AiNews.com
Posts
Cloudflare Launches Tool to Combat AI Bots Scraping Data

Cloudflare Launches Tool to Combat AI Bots Scraping Data

Alicia Shapiro
July 03, 2024 • Estimated Reading Time: 3 minutes

An illustration showing Cloudflare's new tool combating AI bots. The image features a digital shield symbolizing protection, with representations of AI bots being blocked from accessing a website. The background includes elements of data and web content, highlighting the prevention of data scraping. The design emphasizes security, technology, and the fight against unauthorized AI bot activity

Cloudflare Launches Tool to Combat AI Bots Scraping Data

Cloudflare, the publicly traded cloud service provider, has launched a new, free tool to prevent bots from scraping websites hosted on its platform for data to train AI models.

Addressing the Issue of AI Scraping

Some AI vendors, including Google, OpenAI, and Apple, allow website owners to block the bots they use for data scraping and model training by amending their site’s robots.txt file. However, Cloudflare points out in a post announcing its bot-combatting tool that not all AI scrapers respect this.

“Customers don’t want AI bots visiting their websites, especially those that do so dishonestly,” the company writes on its official blog. “We fear that some AI companies intent on circumventing rules to access content will persistently adapt to evade bot detection.”

Cloudflare's Solution

To address this problem, Cloudflare analyzed AI bot and crawler traffic to fine-tune automatic bot detection models. These models consider factors such as whether an AI bot might be trying to evade detection by mimicking the appearance and behavior of a human web browser user. “When bad actors attempt to crawl websites at scale, they generally use tools and frameworks that we are able to fingerprint,” Cloudflare writes. “Based on these signals, our models [are] able to appropriately flag traffic from evasive AI bots as bots.”

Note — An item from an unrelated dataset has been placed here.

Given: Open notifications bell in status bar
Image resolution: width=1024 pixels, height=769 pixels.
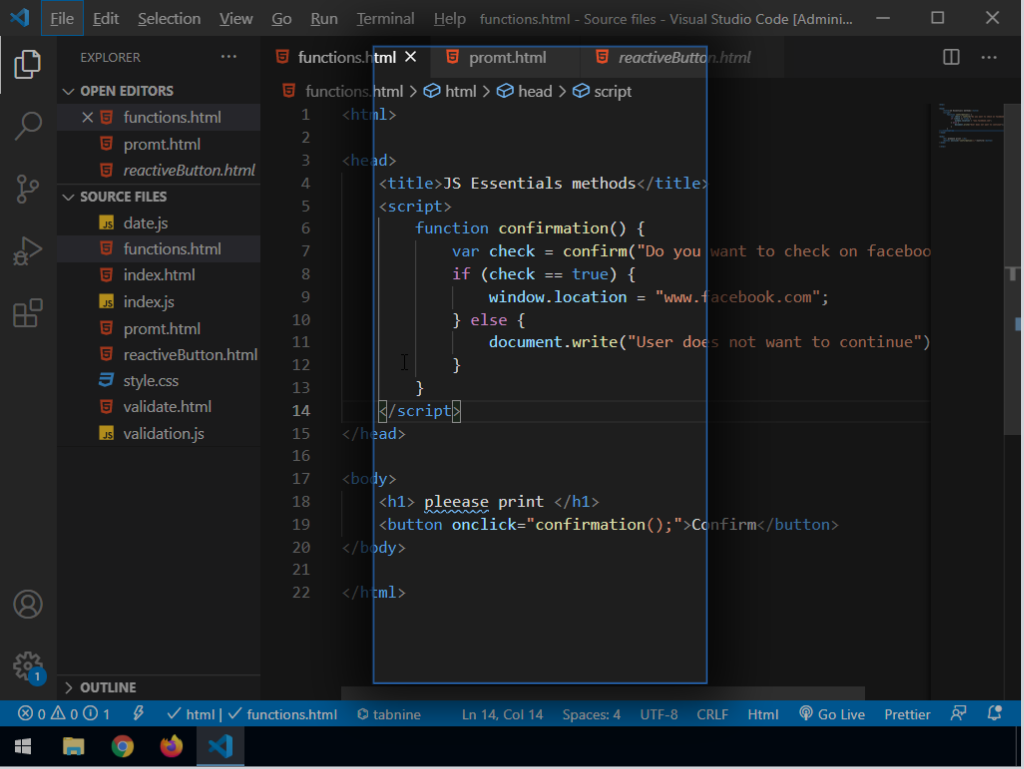Looking at the screenshot, I should click(x=994, y=714).
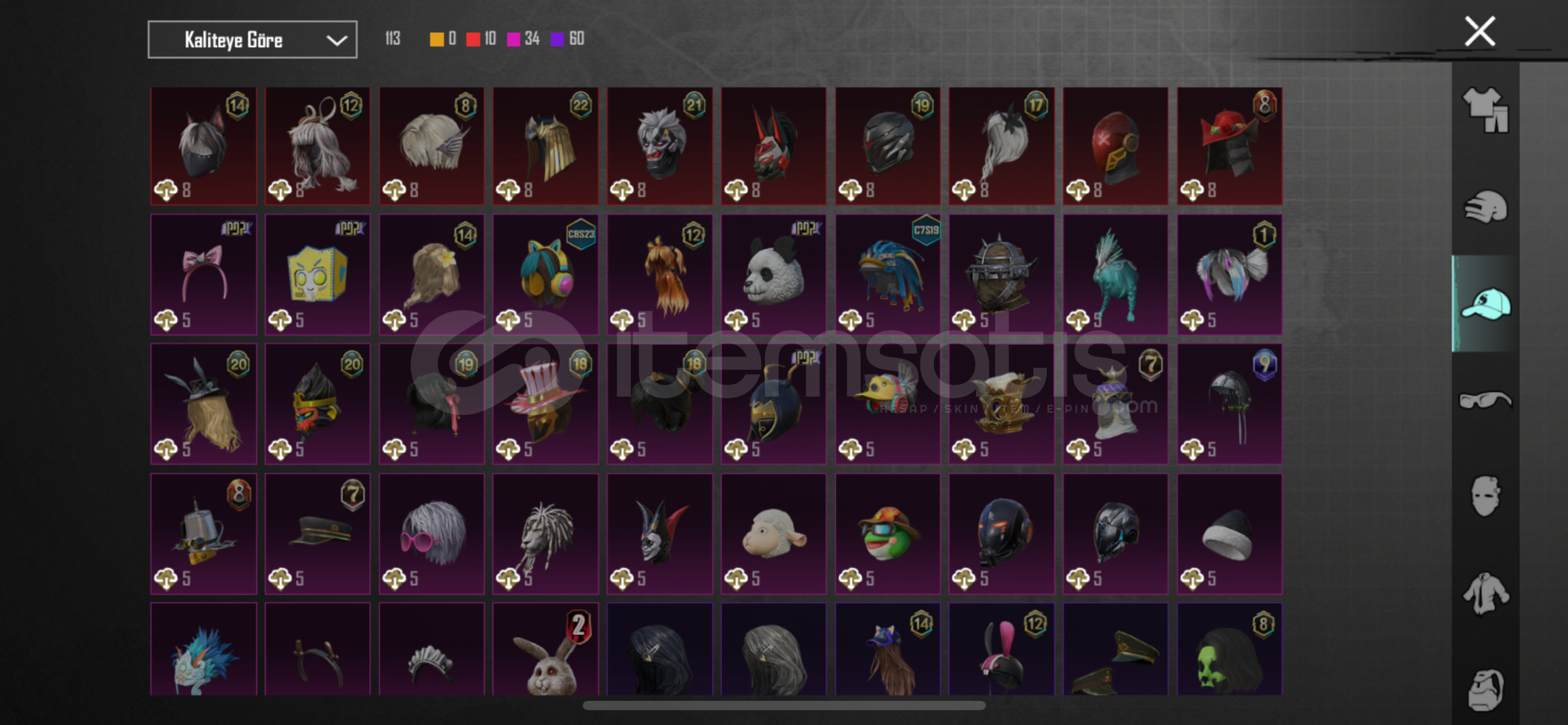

Cloudflare has also set up a form for hosts to report suspected AI bots and crawlers and says it will continue to manually blacklist AI bots over time.

Growing Concern Over AI Bots

The problem of AI bots has become more prominent as the generative AI boom fuels the demand for model training data. Many sites, wary of AI vendors training models on their content without alerting or compensating them, have opted to block AI scrapers and crawlers. According to one study, around 26% of the top 1,000 sites on the web have blocked OpenAI’s bot, and another study found that more than 600 news publishers had blocked the bot.

Challenges and Solutions

Blocking AI scrapers is not always effective. Some vendors ignore standard bot exclusion rules to gain a competitive advantage in the AI race. For example, AI search engine Perplexity was recently accused of impersonating legitimate visitors to scrape content from websites, and OpenAI and Anthropic are said to have ignored robots.txt rules at times. In a letter to publishers, content licensing startup TollBit noted that “many AI agents” ignore the robots.txt standard.

Tools like Cloudflare’s could help if they prove accurate in detecting clandestine AI bots. However, they won’t solve the more intractable problem of publishers risking referral traffic from AI tools like Google’s AI Overviews, which exclude sites from inclusion if they block specific AI crawlers.